The principle of investment trusts is still the same. Like unit trusts and open-ended investment companies, they are pooled funds of stocks and shares from a wide range of issuers. But investment trusts are incorporated as quoted companies, and instead of buying a unit in a fund, investors buy shares in the company.

"Although [investment trusts] have been around for aeons, they've not been commonly used," says Fiona Price, an independent financial adviser. "They can be more volatile than unit trusts because of the discounts and premiums, which slightly complicates things."

Because they are closed-ended funds with a fixed amount of capital, no one can buy shares in an investment trust unless someone else is willing to sell. Therefore the share price fluctuates according to supply and demand, rather than reflecting the value of the underlying investments. So investment trusts often trade at either a discount or a premium to their net asset value (NAV).

At the moment, shares in such trusts are trading at an average discount of 14 per cent to their NAV, according to the Association of Investment Trust Companies. Some trusts specialising in the Far East are trading at a 44 per cent discount.

Gavin Haynes, investment officer at the IFAs Whitechurch Securities in Bristol, says this is one of the attractions. You hope to buy shares in a trust at a discount and increase your returns when the shares rise.

At least, that is the theory, he cautions. Investment trusts often appear attractive because of the discount to NAV, but rather than shrinking, as bargain-hunters hope, that discount may widen. Investment trusts that have performed badly have often been those previously trading at large discounts. Investment trusts can also be "geared" - borrowing money in order to invest. "Some gear themselves up to 20 per cent, so, effectively, they are investing 120 per cent of your money," says Mr Haynes. Though this may be good when there are lots of buying opportunities, it can exaggerate losses when times get tough.

The trusts have no restrictions on how they invest, unlike unit trusts. They can hold property as an investment, and also buy shares in unlisted companies. This is riskier, but gives fund managers more scope, which can mean higher returns.

Split capital investment trusts are a type of specialised investment trust that can be useful, for example, for school fees planning.

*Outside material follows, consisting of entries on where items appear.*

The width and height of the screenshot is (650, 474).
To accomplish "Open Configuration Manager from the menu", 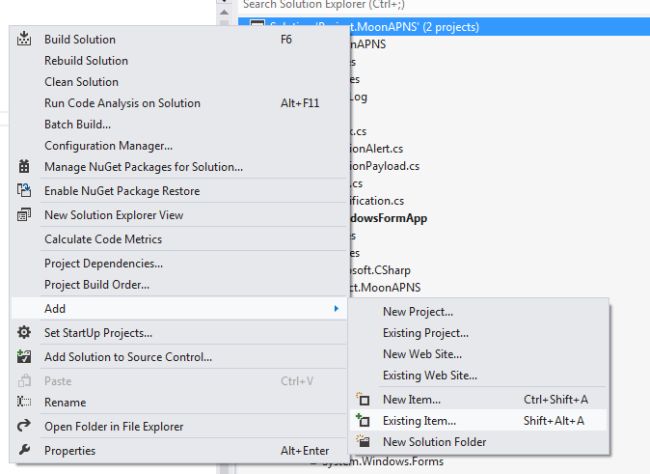I will point(108,146).
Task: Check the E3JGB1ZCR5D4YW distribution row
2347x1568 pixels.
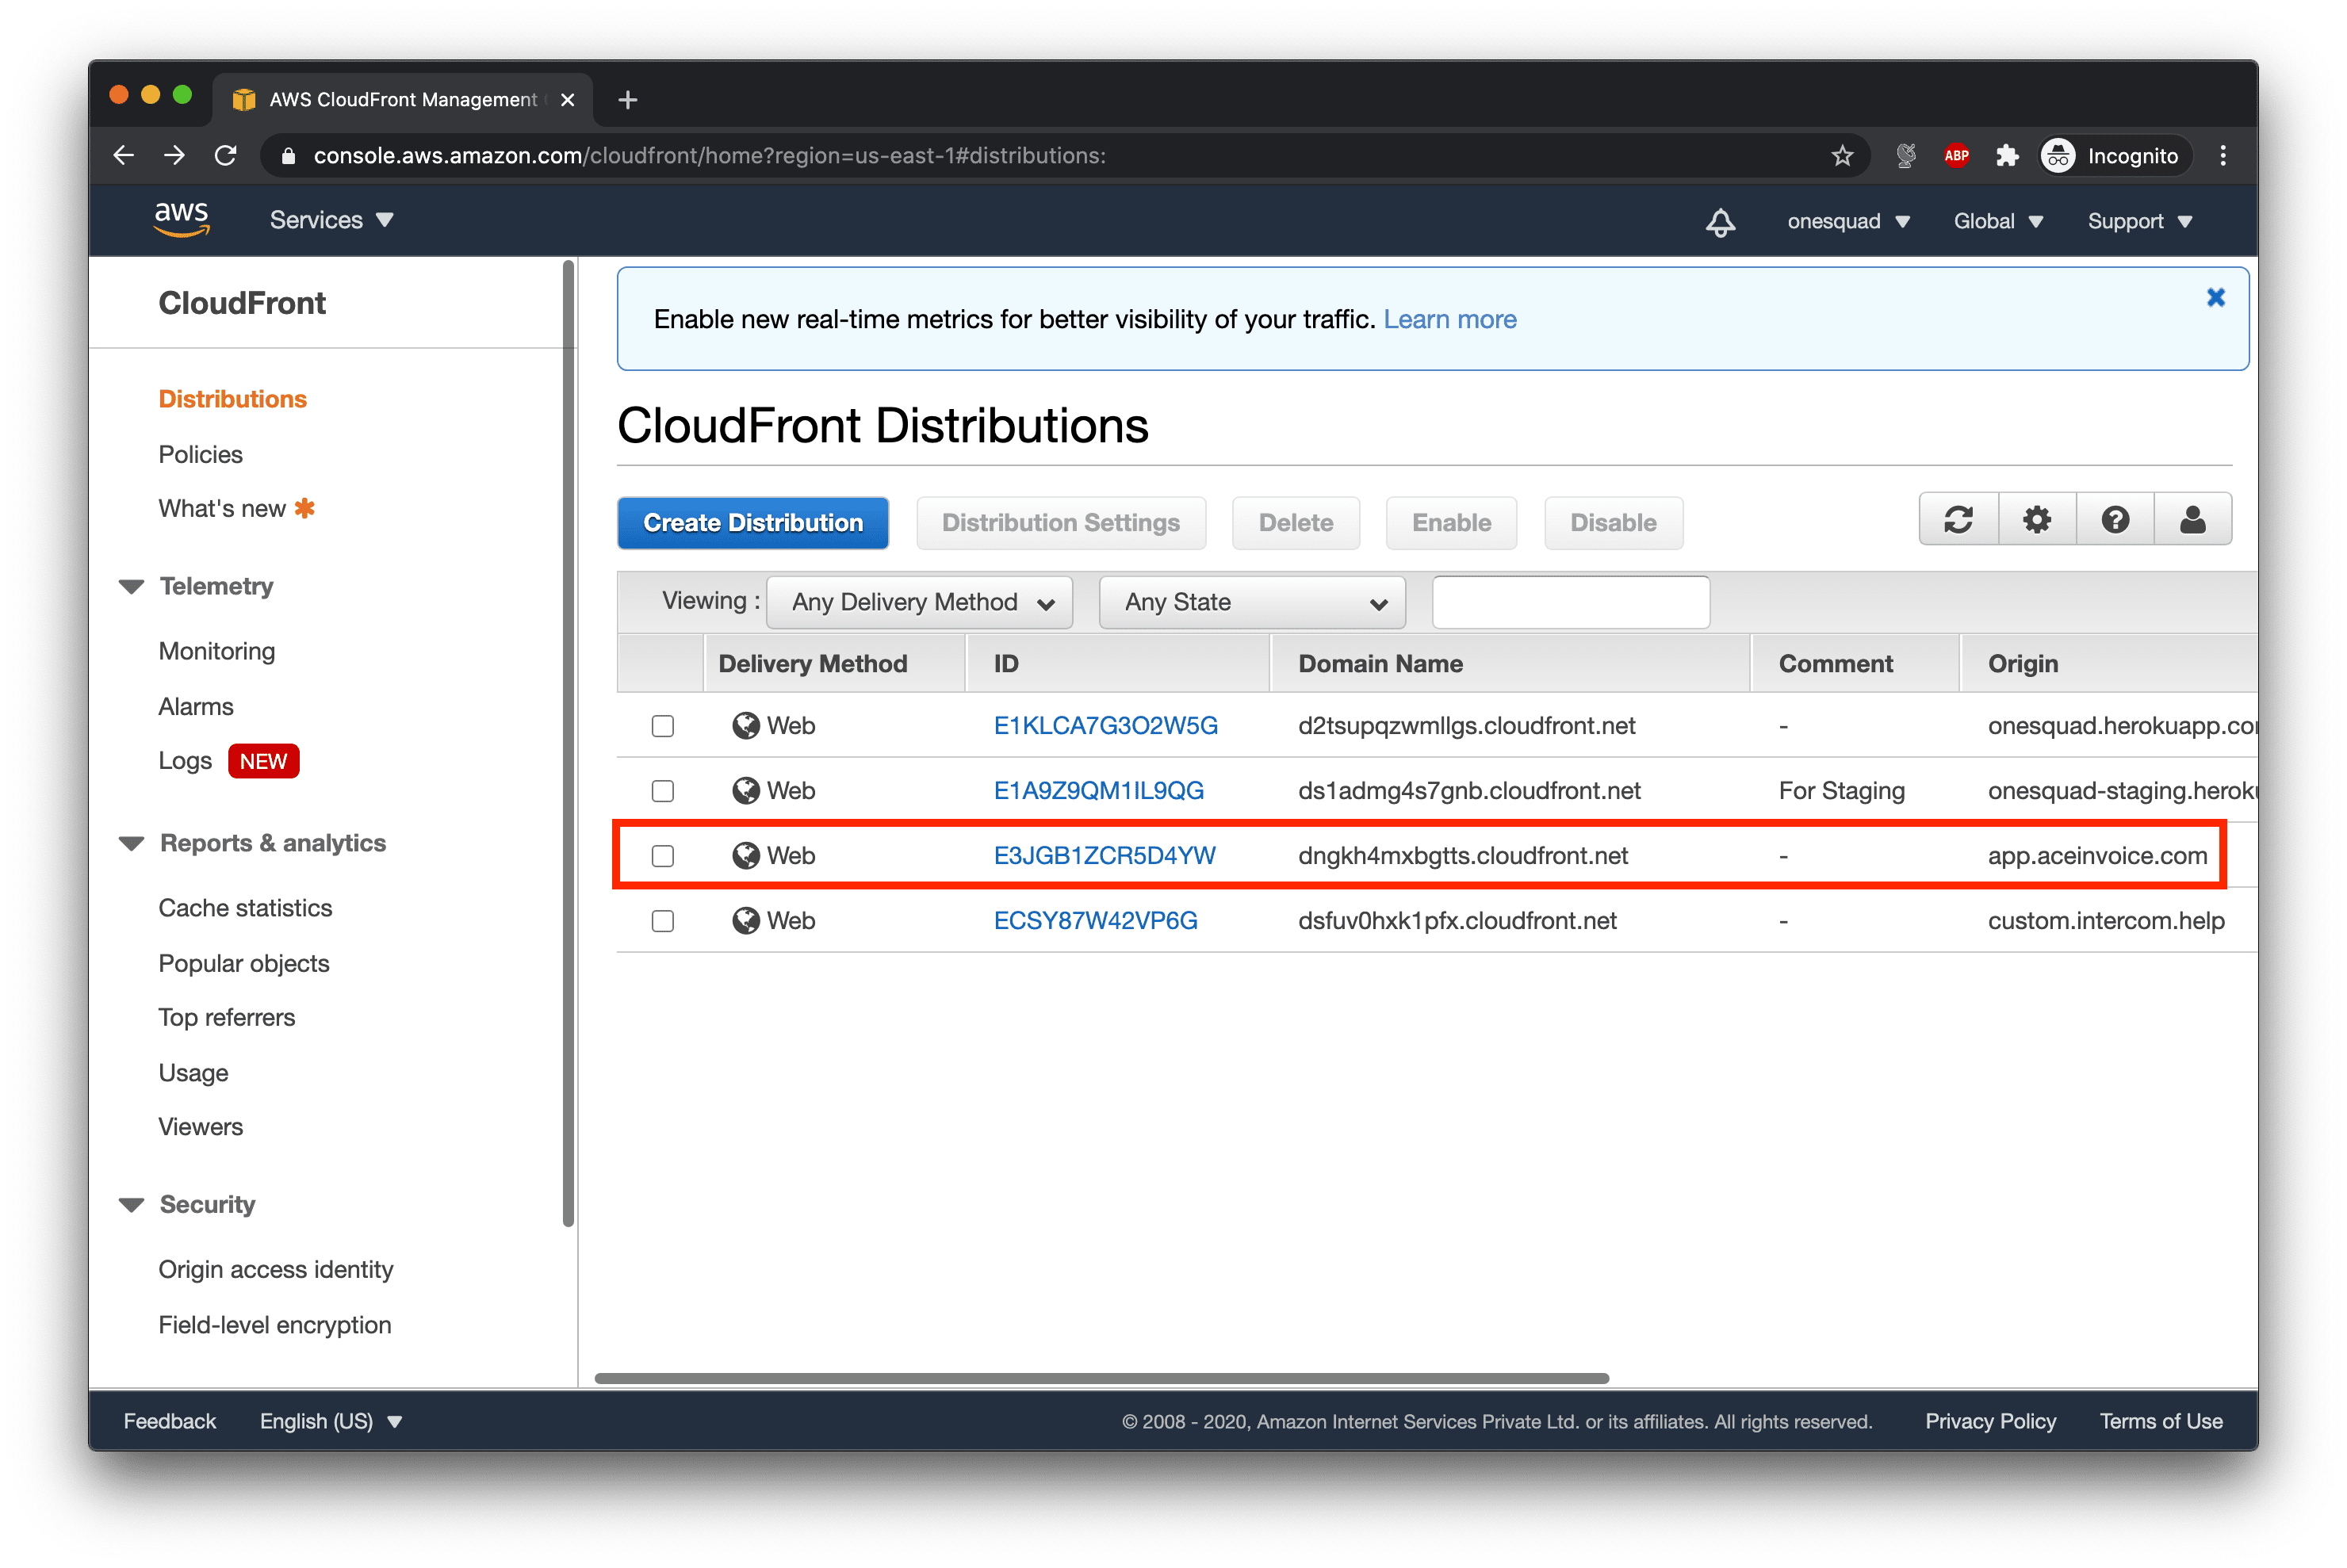Action: tap(662, 856)

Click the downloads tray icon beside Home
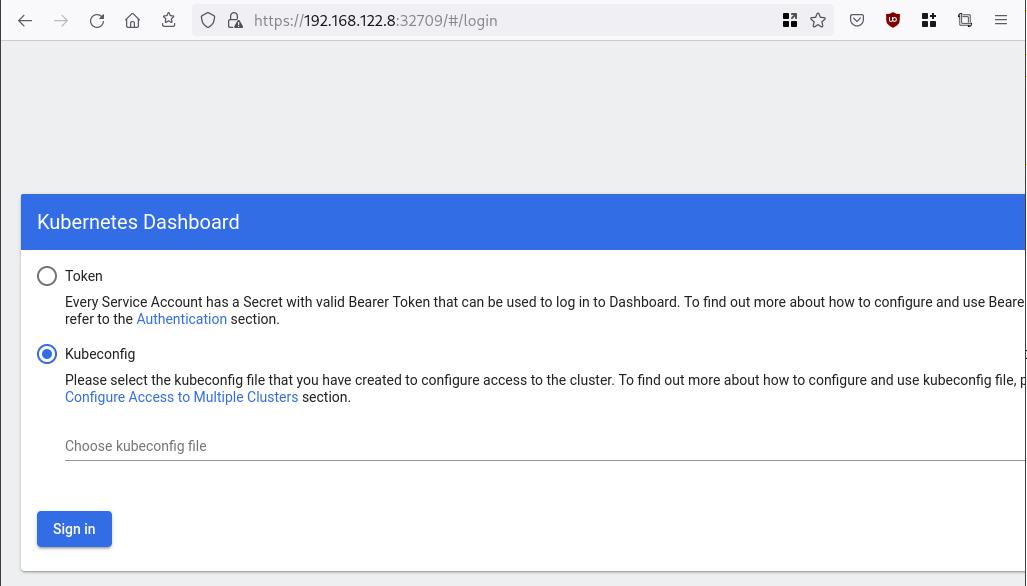168,20
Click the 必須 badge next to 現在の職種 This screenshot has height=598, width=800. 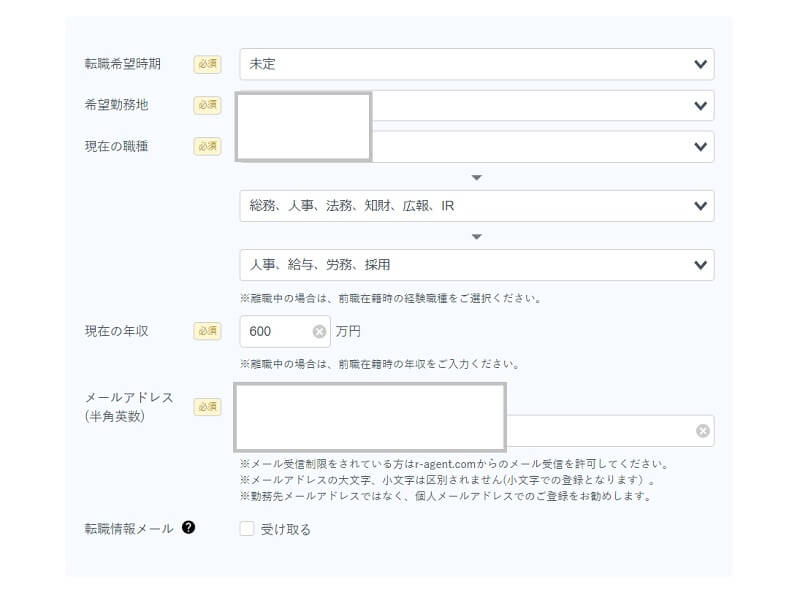pos(207,146)
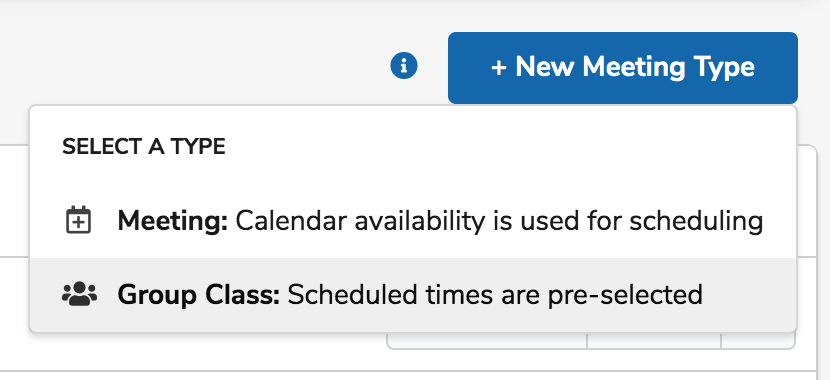Click the leftmost table cell below the dropdown
The width and height of the screenshot is (830, 380).
487,341
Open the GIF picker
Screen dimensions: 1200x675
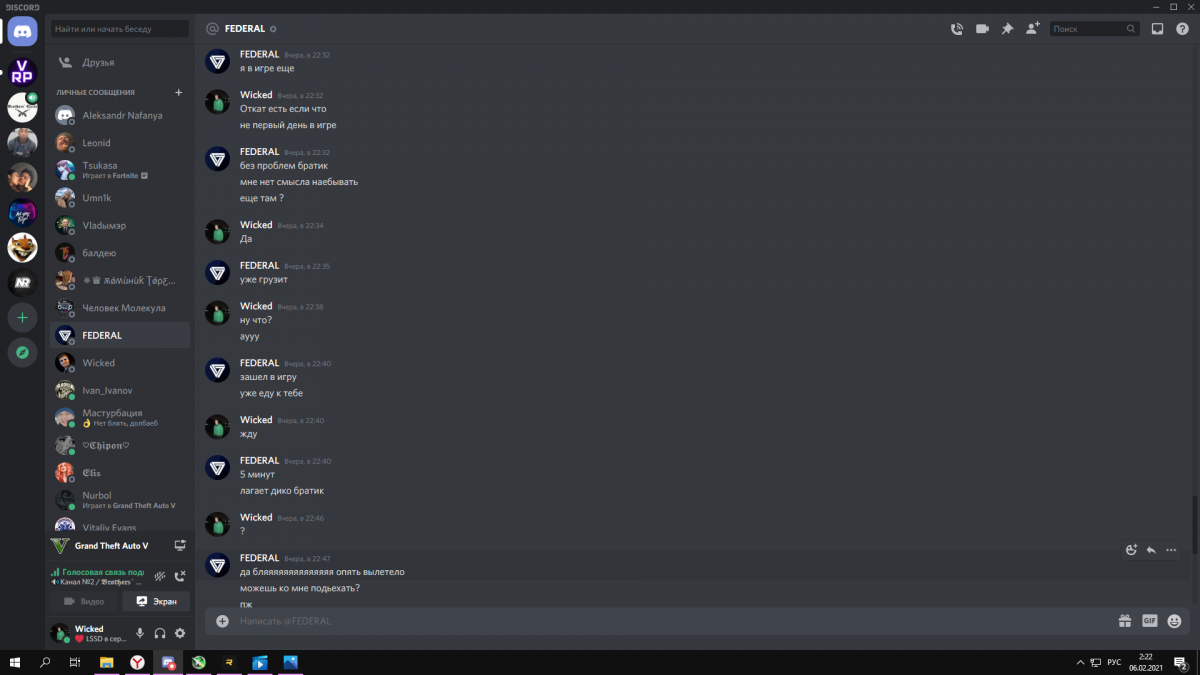click(x=1150, y=621)
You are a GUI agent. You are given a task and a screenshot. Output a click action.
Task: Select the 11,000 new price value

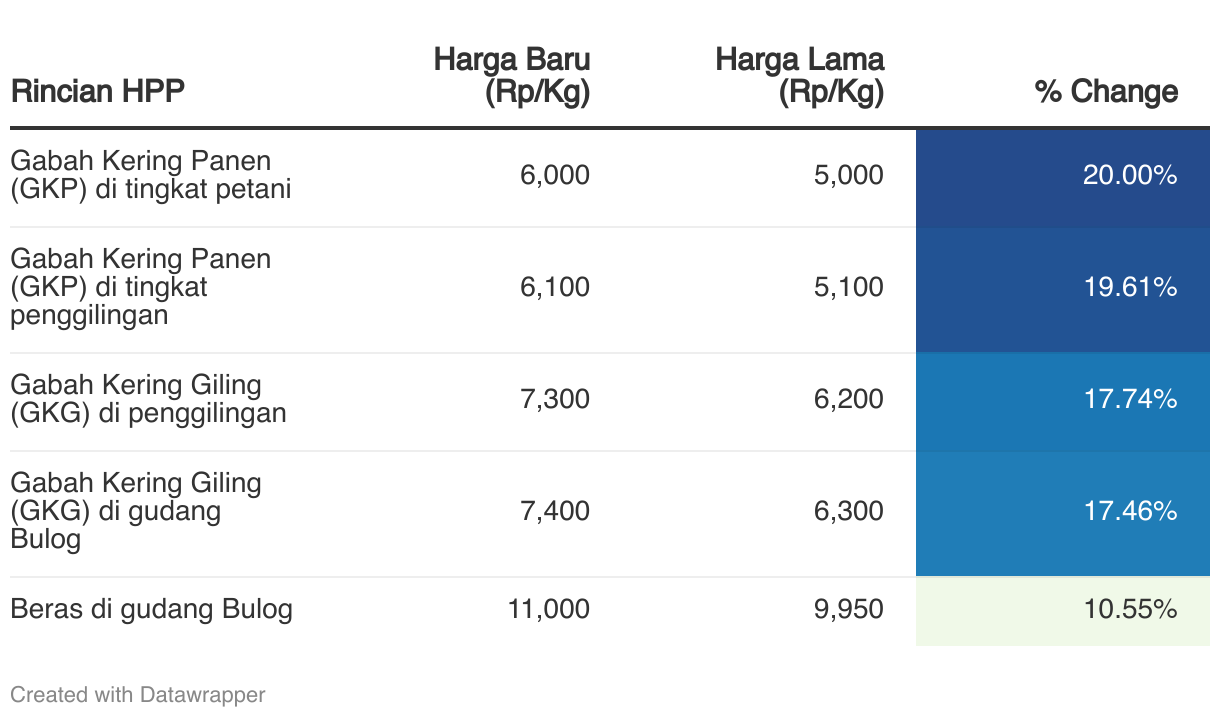point(547,609)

It is the low-risk, zero-dividend preference shares that tend to be used to invest for school fees. These shares pay no dividend, but are instead entitled to a fixed but relatively conservative return when the trust is wound up, and have first call on the trust's money.

But most commonly this type of trust holds capital and income shares. Capital shares, usually last in the pecking order, are much more risky than zeros, but stand to make higher returns if the trust does well. Income shares pay income from the dividends of all the shares held, but none of the capital growth.

Mr Haynes recommends Henderson Investors for their wide range of trusts, including The Bankers, a general international fund, and the specialist Strata, investing internationally in smaller companies. Fidelity is good for European and UK investment trusts.

Charges on investment trusts can be lower than those made on unit trusts, says Gavin Haynes. "On most occasions you can buy them direct through the group. They often take a small percentage as a dealing fee and most offer savings plans." With a savings plan you can often save as little as pounds 25 a month.

Fiona Price & Partners: 0171-430 0366; Whitechurch Securities: 0117 9442266; Association of Investment Trust Companies: 0171-431 5222

Investment Trusts

n Are closed-end investment funds, incorporated as public companies.

n Have no investment restrictions.

n Can borrow money to invest.

n Can be held tax-free as a PEP, subject to restrictions.

n More volatile than unit trusts.

n Usually have lower charges than unit trusts.

n Issue shares which often trade at a discount or premium to the value of their assets.

n Shares can be bought directly from the trust or through a stockbroker.